→ **Exercise**
Would you transcribe each entry precisely as it stands, setting aside any images?

Records shown START

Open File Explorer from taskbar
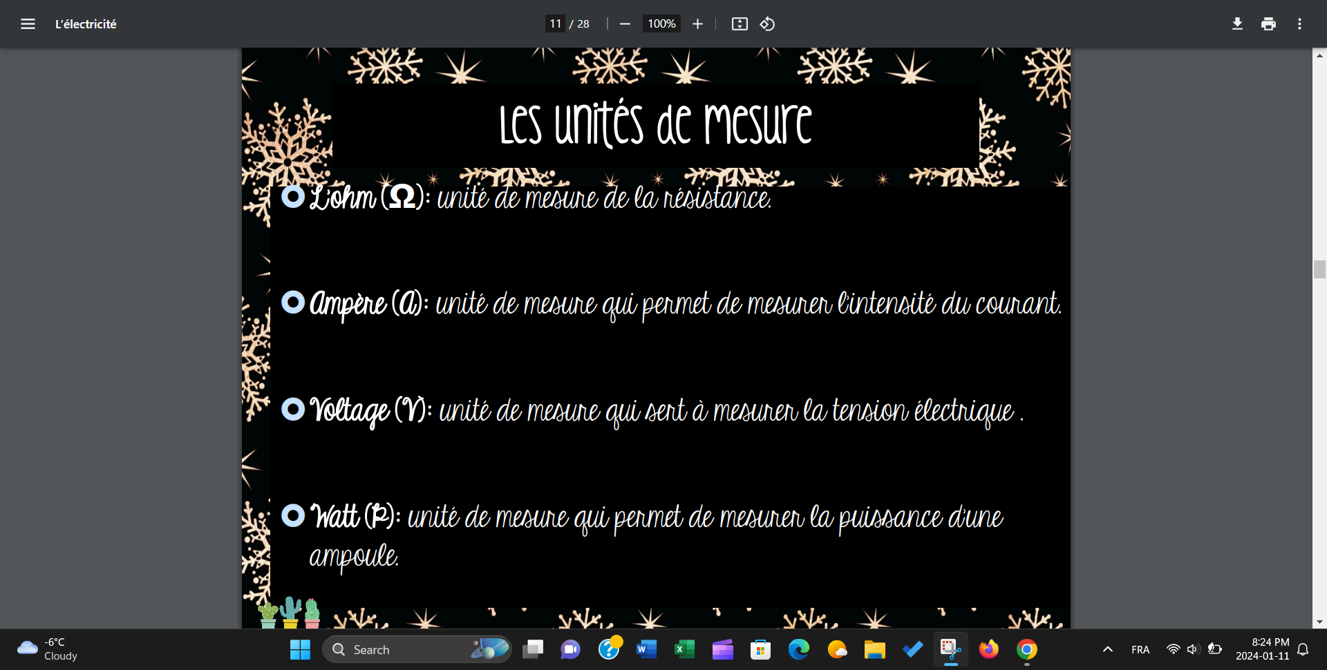Viewport: 1327px width, 670px height. click(x=874, y=650)
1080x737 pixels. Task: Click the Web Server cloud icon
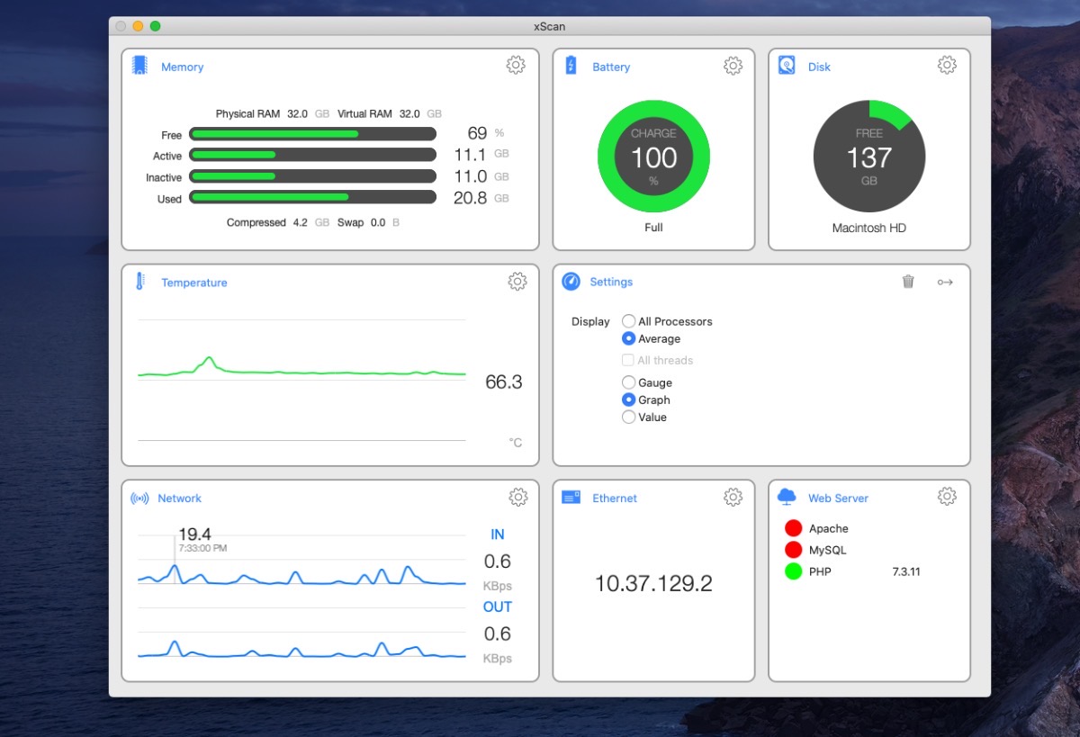click(x=787, y=497)
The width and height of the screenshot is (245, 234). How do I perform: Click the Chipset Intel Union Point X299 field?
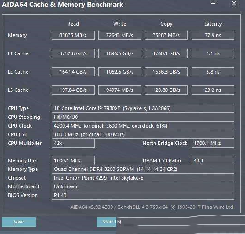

Records shown END

→ **Exercise output**
Open File Explorer from taskbar
Viewport: 1327px width, 670px height. click(x=874, y=650)
1080x737 pixels. Task: Click the Web Server cloud icon
click(x=787, y=497)
The width and height of the screenshot is (245, 234). How do I perform: Click the Chipset Intel Union Point X299 field?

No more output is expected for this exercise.